- Task inputs -
★ ★ ★
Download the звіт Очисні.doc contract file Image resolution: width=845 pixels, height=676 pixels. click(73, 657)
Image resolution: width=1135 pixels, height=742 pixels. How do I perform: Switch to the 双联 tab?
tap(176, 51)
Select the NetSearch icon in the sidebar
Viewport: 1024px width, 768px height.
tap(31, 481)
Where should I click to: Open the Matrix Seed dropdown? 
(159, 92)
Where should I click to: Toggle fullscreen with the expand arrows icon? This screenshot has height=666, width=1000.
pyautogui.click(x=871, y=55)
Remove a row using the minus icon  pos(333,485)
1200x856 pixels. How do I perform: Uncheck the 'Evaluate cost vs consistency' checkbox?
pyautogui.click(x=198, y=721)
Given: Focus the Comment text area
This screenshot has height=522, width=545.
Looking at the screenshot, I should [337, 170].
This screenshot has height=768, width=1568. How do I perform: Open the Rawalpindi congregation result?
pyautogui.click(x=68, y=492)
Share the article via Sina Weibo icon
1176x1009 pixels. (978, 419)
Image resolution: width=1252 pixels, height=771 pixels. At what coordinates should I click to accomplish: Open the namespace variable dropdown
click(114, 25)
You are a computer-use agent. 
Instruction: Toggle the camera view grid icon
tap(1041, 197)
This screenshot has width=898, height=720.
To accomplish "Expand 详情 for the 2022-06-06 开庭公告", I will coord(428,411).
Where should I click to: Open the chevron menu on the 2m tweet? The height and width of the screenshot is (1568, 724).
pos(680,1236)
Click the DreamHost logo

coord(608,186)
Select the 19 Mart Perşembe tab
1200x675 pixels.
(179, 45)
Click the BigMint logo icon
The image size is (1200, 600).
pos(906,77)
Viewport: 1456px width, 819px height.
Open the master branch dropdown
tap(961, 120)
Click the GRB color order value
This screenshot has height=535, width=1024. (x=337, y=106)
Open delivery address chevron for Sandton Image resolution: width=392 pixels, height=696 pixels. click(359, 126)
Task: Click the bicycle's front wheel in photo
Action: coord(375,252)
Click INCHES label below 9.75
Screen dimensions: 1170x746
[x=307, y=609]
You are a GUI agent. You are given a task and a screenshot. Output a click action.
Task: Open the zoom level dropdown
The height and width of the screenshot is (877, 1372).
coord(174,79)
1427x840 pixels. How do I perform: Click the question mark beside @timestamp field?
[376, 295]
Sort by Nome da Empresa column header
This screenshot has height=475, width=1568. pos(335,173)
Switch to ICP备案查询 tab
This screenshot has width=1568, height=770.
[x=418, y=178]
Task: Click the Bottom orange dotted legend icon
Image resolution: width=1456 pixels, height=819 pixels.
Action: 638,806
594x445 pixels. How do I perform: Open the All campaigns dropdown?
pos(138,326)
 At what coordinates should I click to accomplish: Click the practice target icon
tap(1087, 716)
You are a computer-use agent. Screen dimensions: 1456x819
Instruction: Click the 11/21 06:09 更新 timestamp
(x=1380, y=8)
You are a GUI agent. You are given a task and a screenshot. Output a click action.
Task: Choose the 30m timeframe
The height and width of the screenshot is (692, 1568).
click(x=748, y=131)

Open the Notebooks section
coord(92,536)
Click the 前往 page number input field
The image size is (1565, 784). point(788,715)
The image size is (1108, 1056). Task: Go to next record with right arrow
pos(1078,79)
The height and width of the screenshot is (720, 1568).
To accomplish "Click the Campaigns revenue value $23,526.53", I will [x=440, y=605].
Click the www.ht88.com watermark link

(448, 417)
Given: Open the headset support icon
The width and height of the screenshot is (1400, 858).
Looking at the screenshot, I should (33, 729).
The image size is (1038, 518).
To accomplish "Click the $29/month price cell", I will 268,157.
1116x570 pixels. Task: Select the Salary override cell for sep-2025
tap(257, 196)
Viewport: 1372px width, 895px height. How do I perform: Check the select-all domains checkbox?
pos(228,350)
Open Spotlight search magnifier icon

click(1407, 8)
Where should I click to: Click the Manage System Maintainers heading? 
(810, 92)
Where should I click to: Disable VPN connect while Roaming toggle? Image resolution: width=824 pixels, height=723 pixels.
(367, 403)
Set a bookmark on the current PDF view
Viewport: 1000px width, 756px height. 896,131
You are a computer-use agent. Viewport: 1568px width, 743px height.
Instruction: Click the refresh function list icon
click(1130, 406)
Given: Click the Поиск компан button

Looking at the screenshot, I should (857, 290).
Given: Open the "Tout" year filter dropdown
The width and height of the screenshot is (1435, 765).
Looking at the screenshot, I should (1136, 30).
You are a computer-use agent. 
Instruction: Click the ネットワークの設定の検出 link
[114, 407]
★ ★ ★
- What the exercise asks -
Lay out all of the records above as a Markdown table, skipping blank lines, with the row number under "No." and the line itself under "Record".

- Correct result -
| No. | Record |
|---|---|
| 1 | Download the звіт Очисні.doc contract file Image resolution: width=845 pixels, height=676 pixels. click(73, 657) |
| 2 | Image resolution: width=1135 pixels, height=742 pixels. How do I perform: Switch to the 双联 tab? |
| 3 | tap(176, 51) |
| 4 | Select the NetSearch icon in the sidebar |
| 5 | Viewport: 1024px width, 768px height. |
| 6 | tap(31, 481) |
| 7 | Where should I click to: Open the Matrix Seed dropdown?  |
| 8 | (159, 92) |
| 9 | Where should I click to: Toggle fullscreen with the expand arrows icon? This screenshot has height=666, width=1000. |
| 10 | pyautogui.click(x=871, y=55) |
| 11 | Remove a row using the minus icon  pos(333,485) |
| 12 | 1200x856 pixels. How do I perform: Uncheck the 'Evaluate cost vs consistency' checkbox? |
| 13 | pyautogui.click(x=198, y=721) |
| 14 | Given: Focus the Comment text area |
| 15 | This screenshot has height=522, width=545. |
| 16 | Looking at the screenshot, I should [337, 170]. |
| 17 | This screenshot has height=768, width=1568. How do I perform: Open the Rawalpindi congregation result? |
| 18 | pyautogui.click(x=68, y=492) |
| 19 | Share the article via Sina Weibo icon |
| 20 | 1176x1009 pixels. (978, 419) |
| 21 | Image resolution: width=1252 pixels, height=771 pixels. At what coordinates should I click to accomplish: Open the namespace variable dropdown |
| 22 | click(114, 25) |
| 23 | You are a computer-use agent.  |
| 24 | Instruction: Toggle the camera view grid icon |
| 25 | tap(1041, 197) |
| 26 | This screenshot has width=898, height=720. |
| 27 | To accomplish "Expand 详情 for the 2022-06-06 开庭公告", I will coord(428,411). |
| 28 | Where should I click to: Open the chevron menu on the 2m tweet? The height and width of the screenshot is (1568, 724). |
| 29 | pos(680,1236) |
| 30 | Click the DreamHost logo |
| 31 | coord(608,186) |
| 32 | Select the 19 Mart Perşembe tab |
| 33 | 1200x675 pixels. |
| 34 | (179, 45) |
| 35 | Click the BigMint logo icon |
| 36 | The image size is (1200, 600). |
| 37 | pos(906,77) |
| 38 | Viewport: 1456px width, 819px height. |
| 39 | Open the master branch dropdown |
| 40 | tap(961, 120) |
| 41 | Click the GRB color order value |
| 42 | This screenshot has height=535, width=1024. (x=337, y=106) |
| 43 | Open delivery address chevron for Sandton Image resolution: width=392 pixels, height=696 pixels. click(359, 126) |
| 44 | Task: Click the bicycle's front wheel in photo |
| 45 | Action: coord(375,252) |
| 46 | Click INCHES label below 9.75 |
| 47 | Screen dimensions: 1170x746 |
| 48 | [x=307, y=609] |
| 49 | You are a GUI agent. You are given a task and a screenshot. Output a click action. |
| 50 | Task: Open the zoom level dropdown |
| 51 | The height and width of the screenshot is (877, 1372). |
| 52 | coord(174,79) |
| 53 | 1427x840 pixels. How do I perform: Click the question mark beside @timestamp field? |
| 54 | [376, 295] |
| 55 | Sort by Nome da Empresa column header |
| 56 | This screenshot has height=475, width=1568. pos(335,173) |
| 57 | Switch to ICP备案查询 tab |
| 58 | This screenshot has width=1568, height=770. |
| 59 | [x=418, y=178] |
| 60 | Task: Click the Bottom orange dotted legend icon |
| 61 | Image resolution: width=1456 pixels, height=819 pixels. |
| 62 | Action: 638,806 |
| 63 | 594x445 pixels. How do I perform: Open the All campaigns dropdown? |
| 64 | pos(138,326) |
| 65 |  At what coordinates should I click to accomplish: Click the practice target icon |
| 66 | tap(1087, 716) |
| 67 | You are a computer-use agent. Screen dimensions: 1456x819 |
| 68 | Instruction: Click the 11/21 06:09 更新 timestamp |
| 69 | (x=1380, y=8) |
| 70 | You are a GUI agent. You are given a task and a screenshot. Output a click action. |
| 71 | Task: Choose the 30m timeframe |
| 72 | The height and width of the screenshot is (692, 1568). |
| 73 | click(x=748, y=131) |
| 74 | Open the Notebooks section |
| 75 | coord(92,536) |
| 76 | Click the 前往 page number input field |
| 77 | The image size is (1565, 784). point(788,715) |
| 78 | The image size is (1108, 1056). Task: Go to next record with right arrow |
| 79 | pos(1078,79) |
| 80 | The height and width of the screenshot is (720, 1568). |
| 81 | To accomplish "Click the Campaigns revenue value $23,526.53", I will [x=440, y=605]. |
| 82 | Click the www.ht88.com watermark link |
| 83 | (448, 417) |
| 84 | Given: Open the headset support icon |
| 85 | The width and height of the screenshot is (1400, 858). |
| 86 | Looking at the screenshot, I should (33, 729). |
| 87 | The image size is (1038, 518). |
| 88 | To accomplish "Click the $29/month price cell", I will 268,157. |
| 89 | 1116x570 pixels. Task: Select the Salary override cell for sep-2025 |
| 90 | tap(257, 196) |
| 91 | Viewport: 1372px width, 895px height. How do I perform: Check the select-all domains checkbox? |
| 92 | pos(228,350) |
| 93 | Open Spotlight search magnifier icon |
| 94 | click(1407, 8) |
| 95 | Where should I click to: Click the Manage System Maintainers heading?  |
| 96 | (810, 92) |
| 97 | Where should I click to: Disable VPN connect while Roaming toggle? Image resolution: width=824 pixels, height=723 pixels. |
| 98 | (367, 403) |
| 99 | Set a bookmark on the current PDF view |
| 100 | Viewport: 1000px width, 756px height. 896,131 |
| 101 | You are a computer-use agent. Viewport: 1568px width, 743px height. |
| 102 | Instruction: Click the refresh function list icon |
| 103 | click(1130, 406) |
| 104 | Given: Click the Поиск компан button |
| 105 | Looking at the screenshot, I should (857, 290). |
| 106 | Given: Open the "Tout" year filter dropdown |
| 107 | The width and height of the screenshot is (1435, 765). |
| 108 | Looking at the screenshot, I should (1136, 30). |
| 109 | You are a computer-use agent.  |
| 110 | Instruction: Click the ネットワークの設定の検出 link |
| 111 | [114, 407] |